YOUR OBJECTIVE
Pick out every line in the material below that contains the word "width", and copy each of those lines.

LISTING

****************

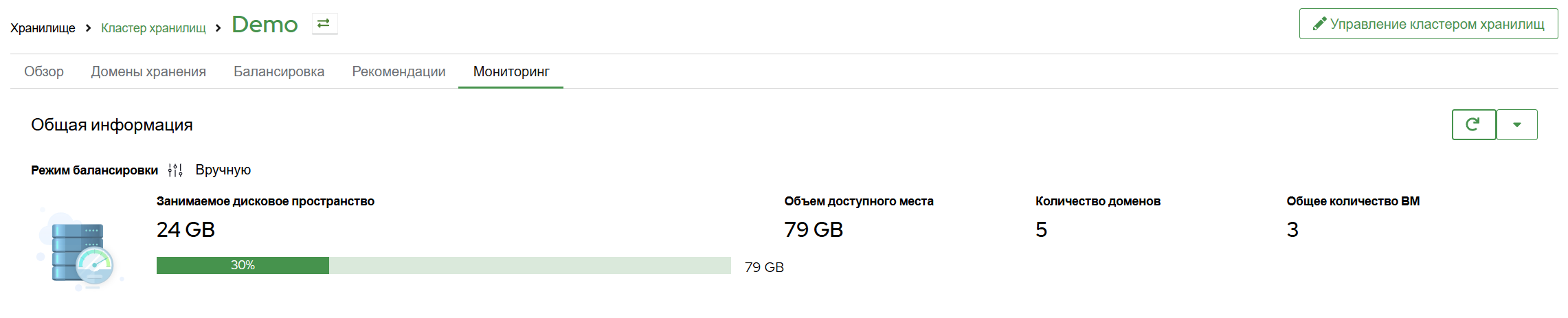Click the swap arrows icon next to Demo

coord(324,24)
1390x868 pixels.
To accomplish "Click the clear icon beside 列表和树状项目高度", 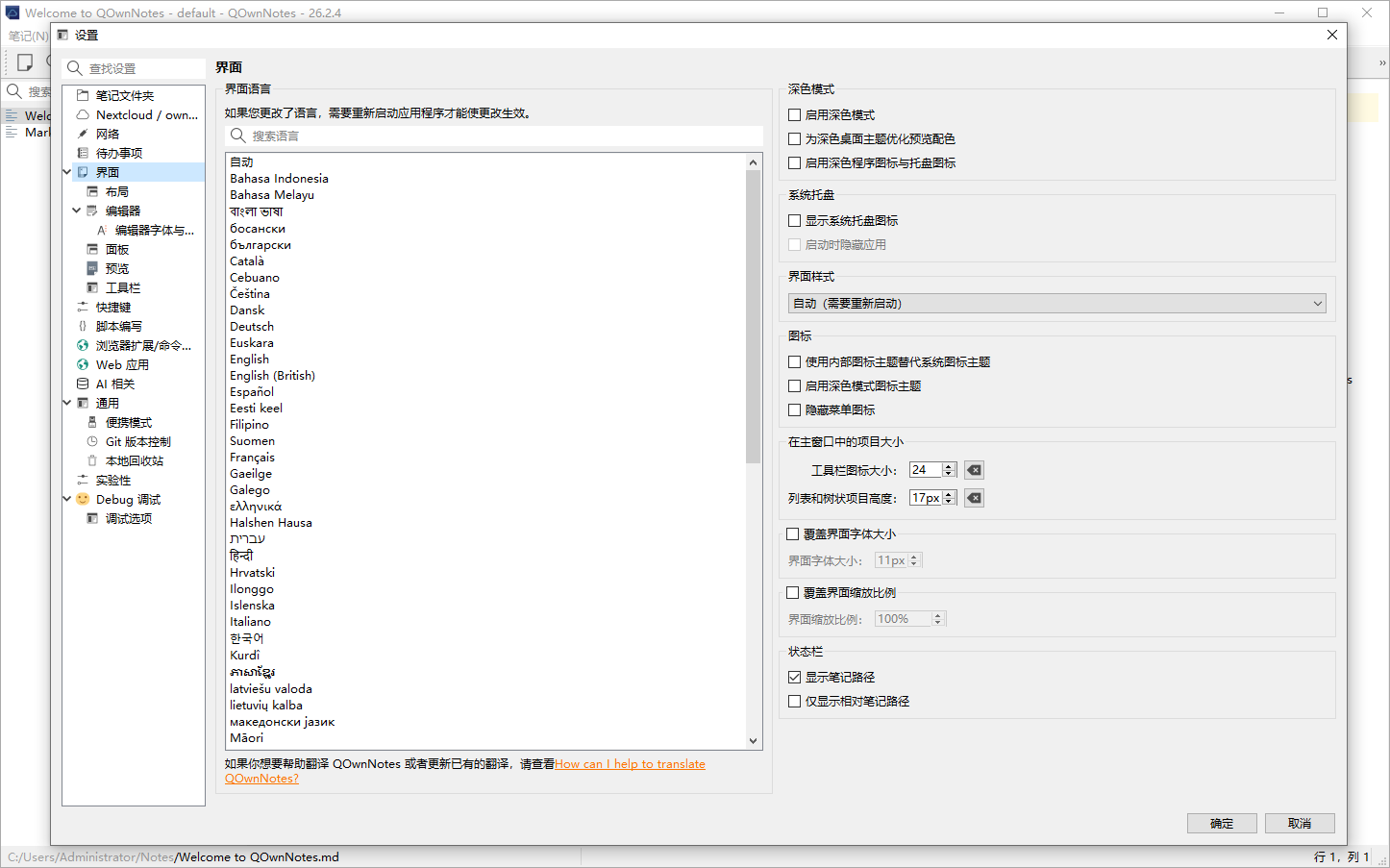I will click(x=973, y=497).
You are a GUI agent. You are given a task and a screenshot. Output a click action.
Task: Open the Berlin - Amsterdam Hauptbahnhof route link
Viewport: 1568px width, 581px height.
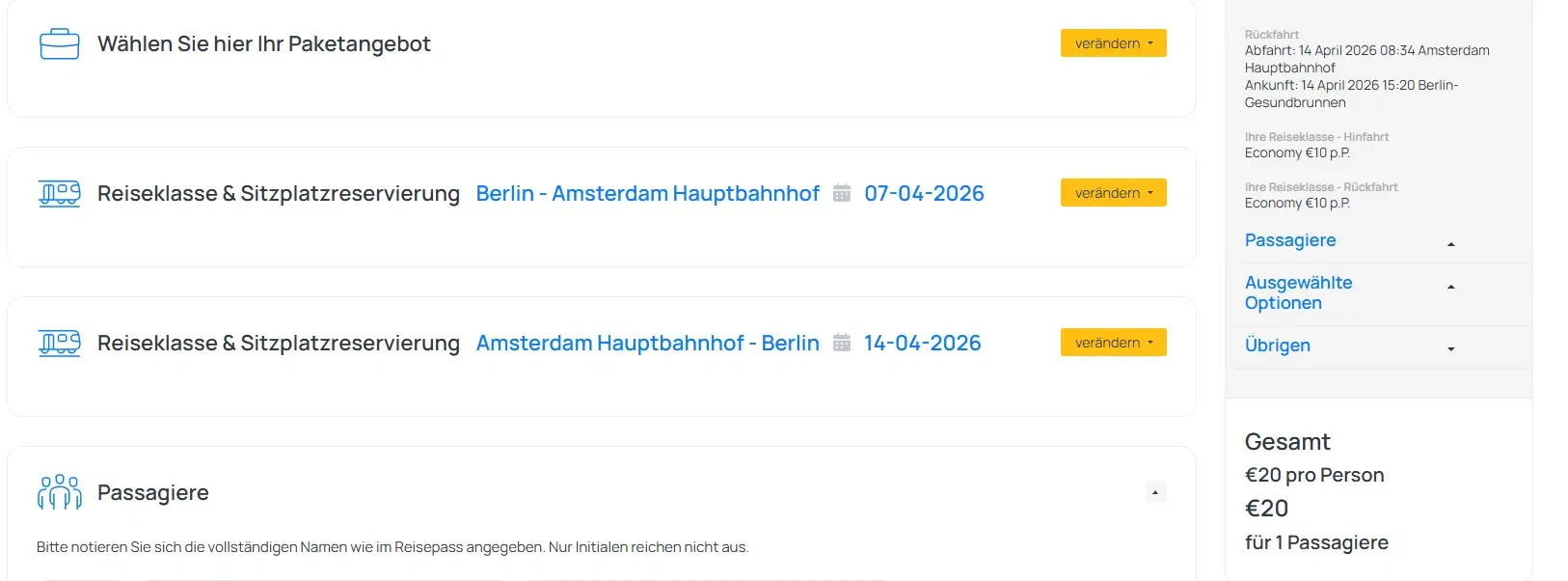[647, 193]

****************

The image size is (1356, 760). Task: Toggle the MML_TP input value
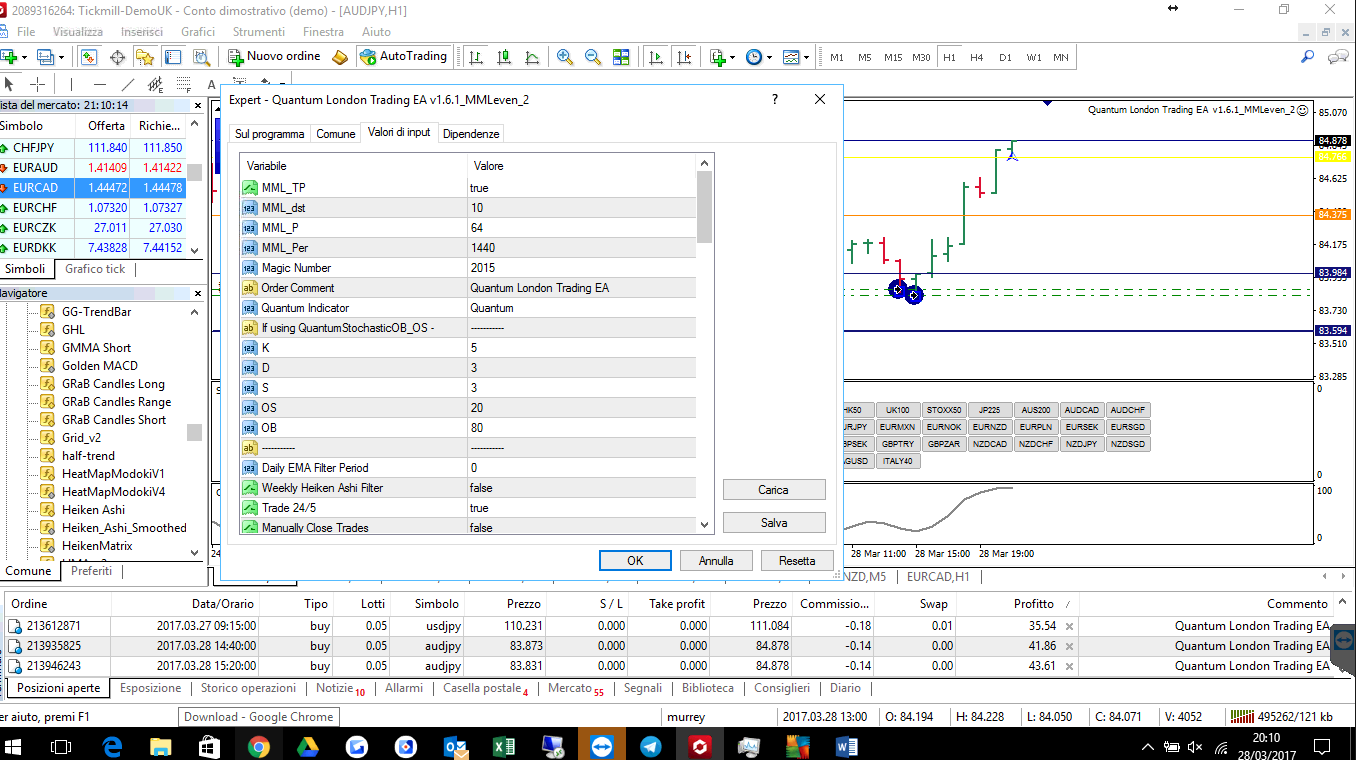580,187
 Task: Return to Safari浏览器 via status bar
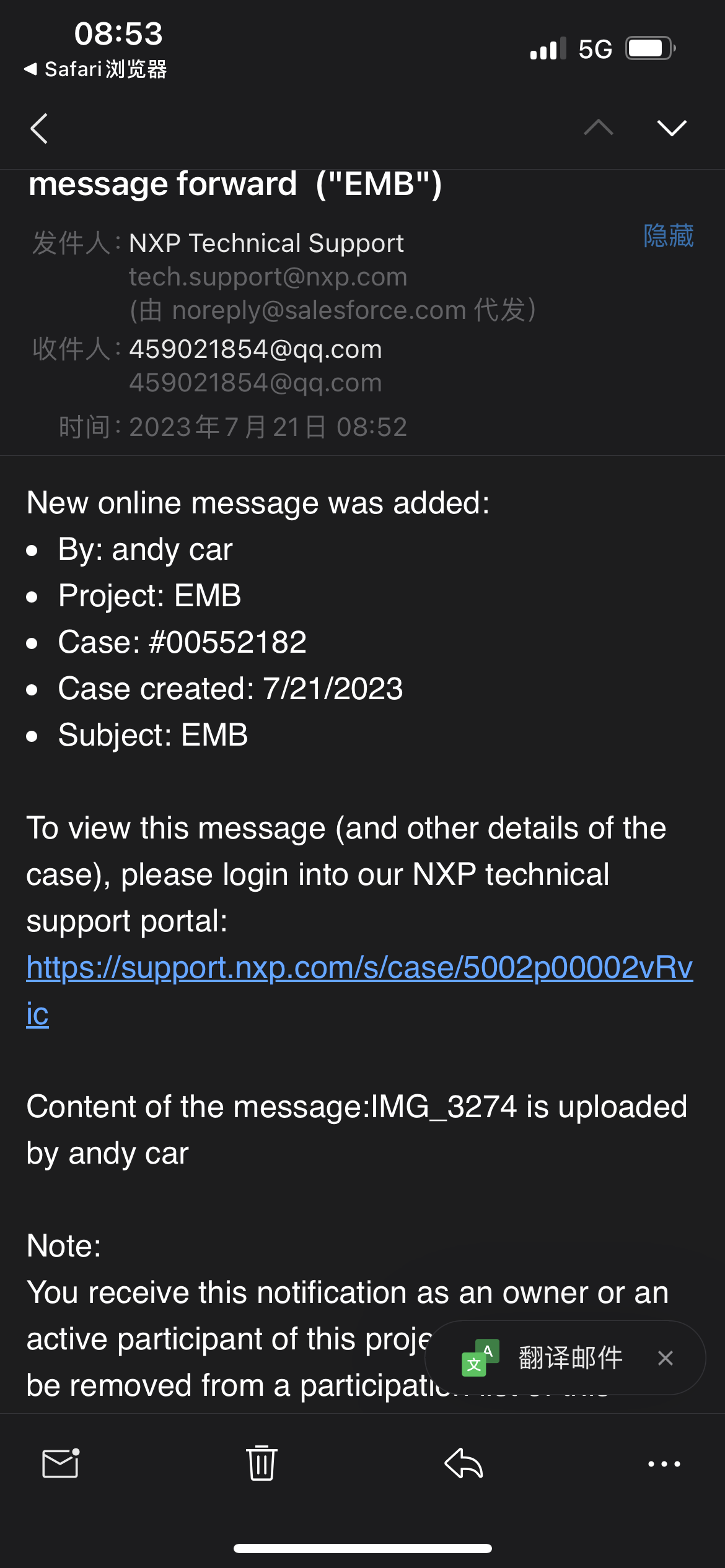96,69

****************

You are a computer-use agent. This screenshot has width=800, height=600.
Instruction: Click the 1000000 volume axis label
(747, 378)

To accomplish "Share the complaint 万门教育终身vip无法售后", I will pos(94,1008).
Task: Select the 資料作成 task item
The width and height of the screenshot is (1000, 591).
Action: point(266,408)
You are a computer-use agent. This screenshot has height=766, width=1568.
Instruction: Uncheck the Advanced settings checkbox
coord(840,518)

****************

PROBLEM SOLUTION
Viewport: 1568px width, 581px height.
You are a computer-use agent. This screenshot has width=800, height=600.
The width and height of the screenshot is (1000, 591).
You are a computer-use agent. This screenshot has height=766, width=1568.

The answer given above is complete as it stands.